Born in Plymouth, Wisconsin, Vera Andrus attended the Minnesota School of Architecture and Minneapolis Institute of Arts. In 1934, she won a scholarship to the Art Students League in New York, studying there with Boardman Robinson, George Groz and Eugene Fitsch.
She printed her lithographs in small editions, from 20 to 50, making them more difficult to find as time goes on. While she also produced watercolors, oil paintings, and book illustrations, lithography was her life-long devotion. “The first time I drew on a lithographic stone, “ she once stated, “I felt as though I had turned a corner and found something that I had been looking for all of my life.” By 1970 she had created some 75 lithographs, relying throughout her career on the talents of master printer George C. Miller and his son Burr.
From 1931 to 1957, she was a staff member at the Metropolitan Museum of Art, commuting from Dobbs Ferry in the Hudson River Valley, where a prominent and wealthy branch of the Andrus family had settled.
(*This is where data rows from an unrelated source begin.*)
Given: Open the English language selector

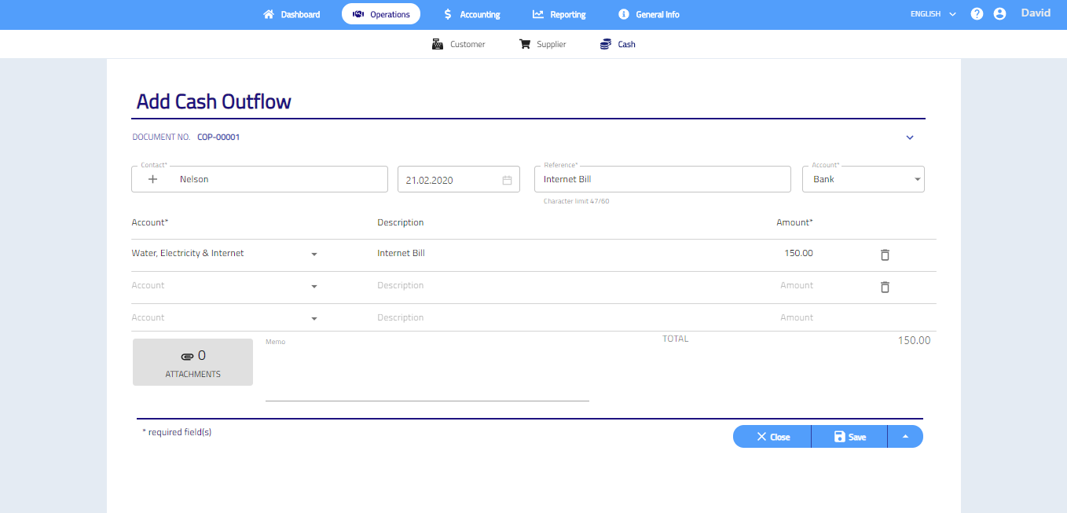Looking at the screenshot, I should (933, 14).
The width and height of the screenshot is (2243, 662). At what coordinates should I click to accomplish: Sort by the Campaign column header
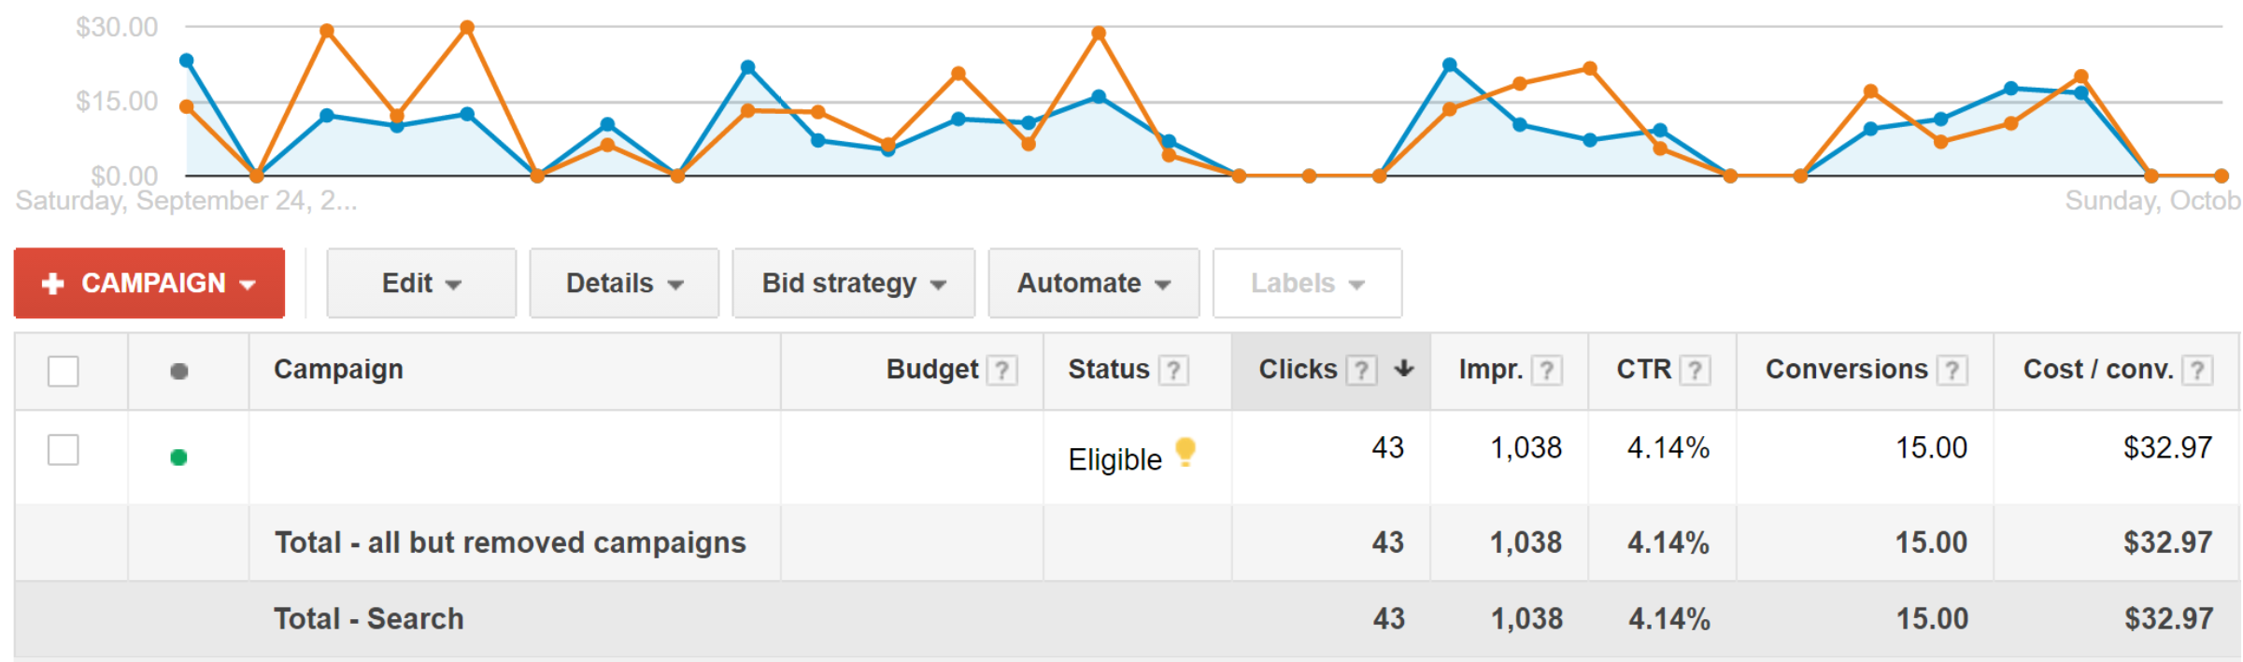tap(338, 370)
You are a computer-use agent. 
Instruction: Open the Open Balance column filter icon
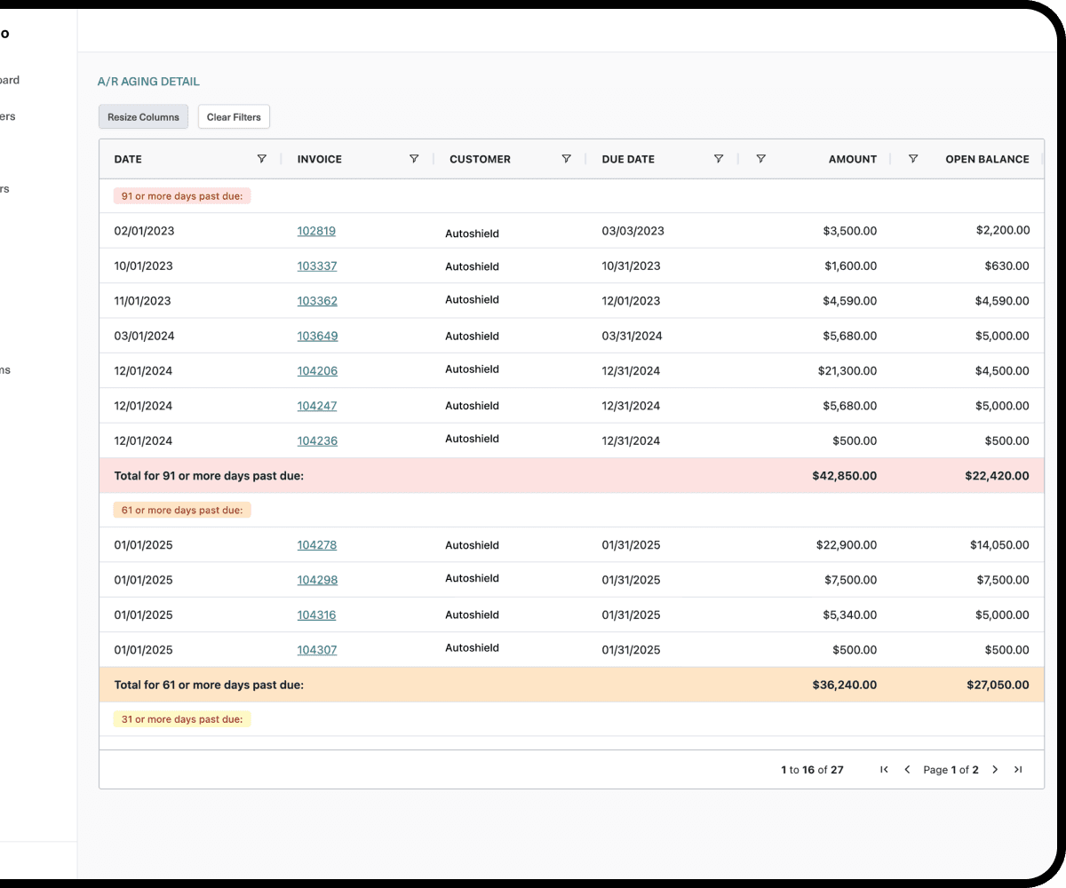[x=913, y=159]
In the 1930’s she traveled to Canada’s Gaspe Peninsula and Nova Scotia, and in the 1950’s went to France on a scholarship. Both voyages proved inspiration for some of the stunning images her. Finally she came to live and work for many years in Rockport, Massachusetts, where she died at 83.
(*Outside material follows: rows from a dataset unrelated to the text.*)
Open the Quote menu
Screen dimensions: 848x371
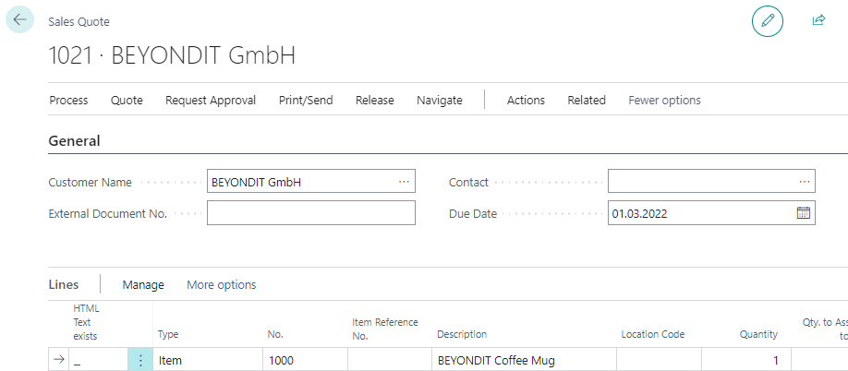pos(127,100)
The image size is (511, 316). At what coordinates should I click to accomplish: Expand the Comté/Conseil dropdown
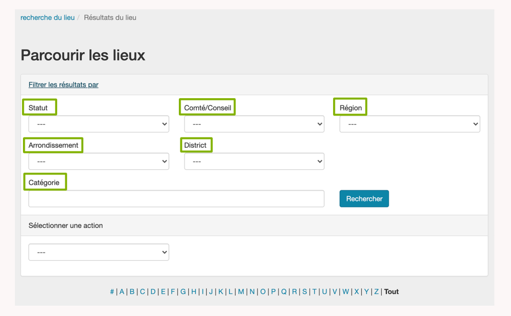click(254, 124)
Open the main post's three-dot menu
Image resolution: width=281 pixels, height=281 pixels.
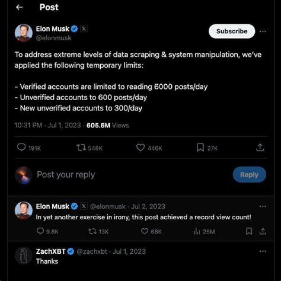coord(263,31)
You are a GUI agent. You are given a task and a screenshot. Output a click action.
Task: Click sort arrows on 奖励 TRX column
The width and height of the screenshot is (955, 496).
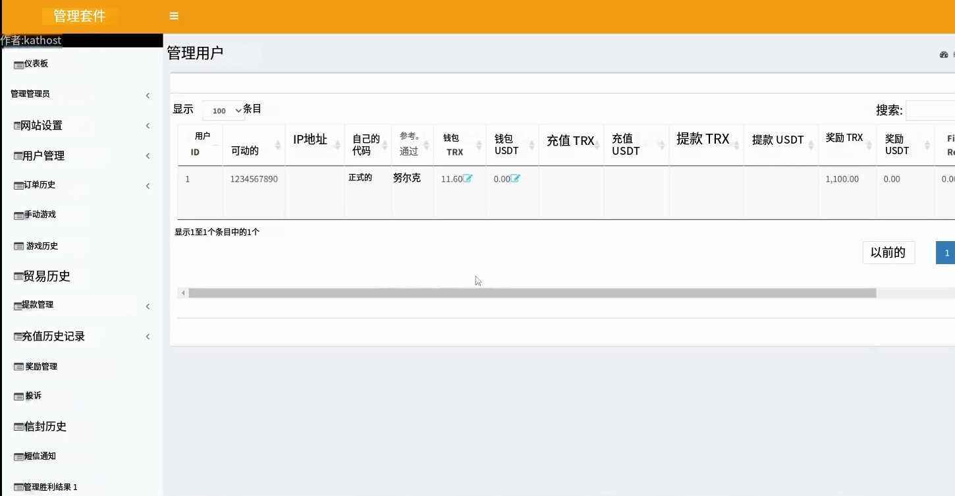click(x=869, y=145)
She was a member of numerous art associations including the American Artists Group, Rockport Art Association and the Hudson Valley Art Association. In 1950 she was elected a Fellow of the Royal Society of Art, London.
She was awarded several prizes, and her work is in the permanent collections of the Metropolitan Museum of Art, Library of Congress, Boston Museum of Fine Arts, and others. She also exhibited at the Whitney Museum, Carnegie Institute, Pennsylvania Academy of Fine Arts, and the Art Institute of Chicago, among other, and had one-woman shows at the Smithsonian Institution, the Rockport Art Association, and elsewhere.
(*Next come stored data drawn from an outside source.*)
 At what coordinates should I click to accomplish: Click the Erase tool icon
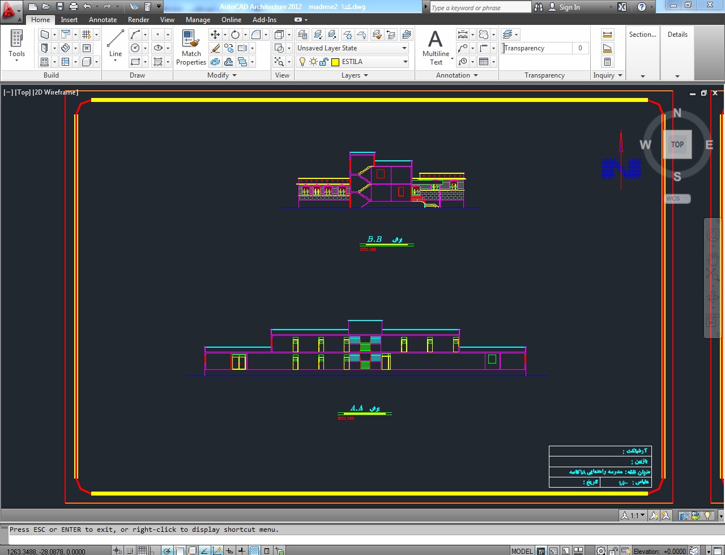pos(215,48)
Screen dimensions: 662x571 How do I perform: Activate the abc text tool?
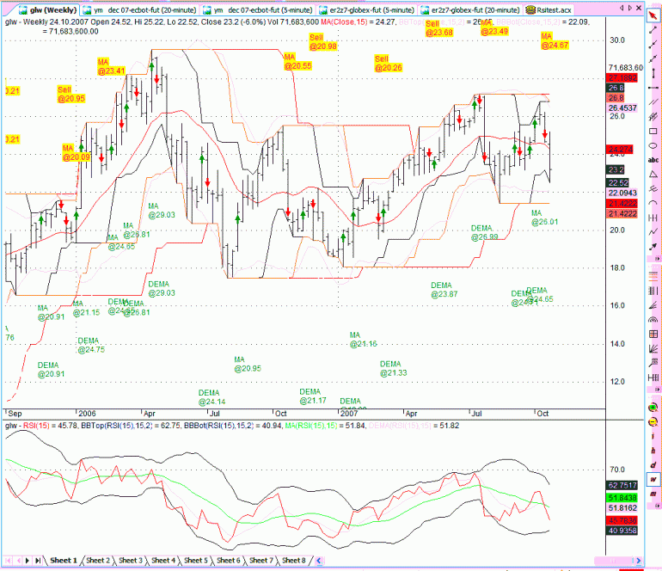pyautogui.click(x=653, y=160)
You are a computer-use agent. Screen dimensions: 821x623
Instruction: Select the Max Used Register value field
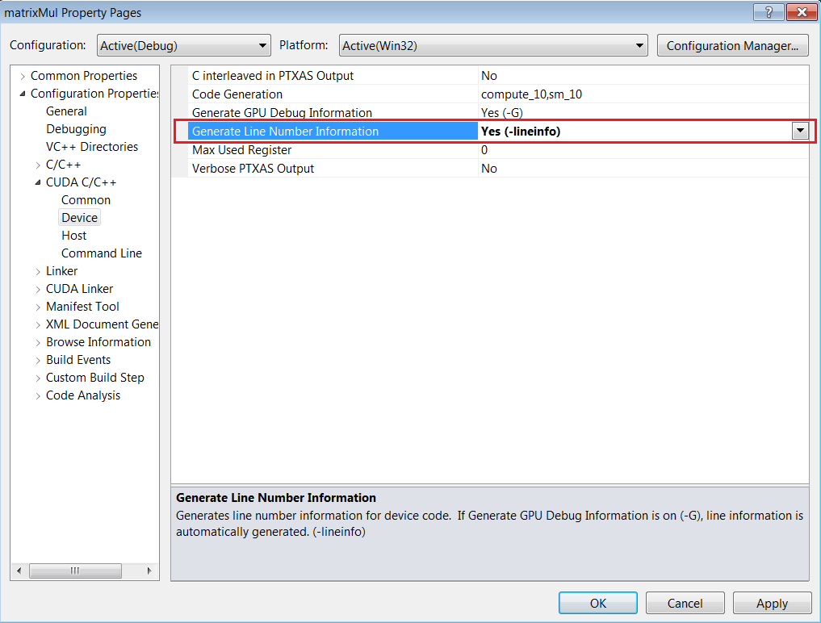pyautogui.click(x=643, y=150)
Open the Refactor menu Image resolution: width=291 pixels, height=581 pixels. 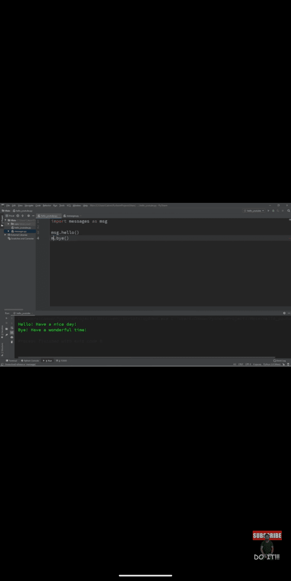click(47, 205)
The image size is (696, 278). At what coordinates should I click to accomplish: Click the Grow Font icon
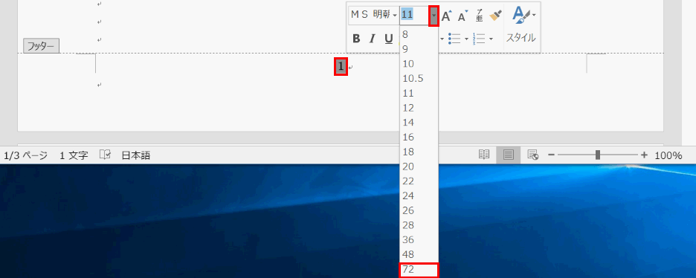(447, 16)
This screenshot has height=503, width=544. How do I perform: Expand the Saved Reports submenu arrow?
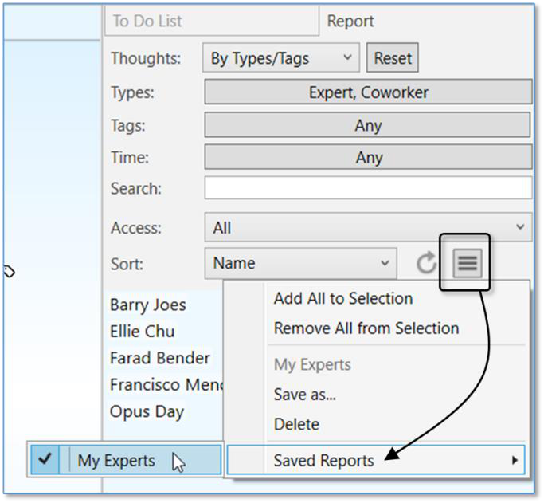(x=515, y=460)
She authored three books: Sea Bird Island, (Harcourt Brace, 1939); Sea Dust, (Wake Brook, 1955); and Black River, A Wisconsin Story, (Little-Brown, 1967.) The first two are also illustrated by the author, and we are pleased to offer two original scratchboards from Sea Bird Island here.
In 1980, June and Norman Kraeft of the June 1 Gallery in Connecticut held and important retrospective of her work featuring some 40 lithographs. Adding significantly to the information available on the artist, the show demonstrated her significant contribution to lithographic art in the 20th Century.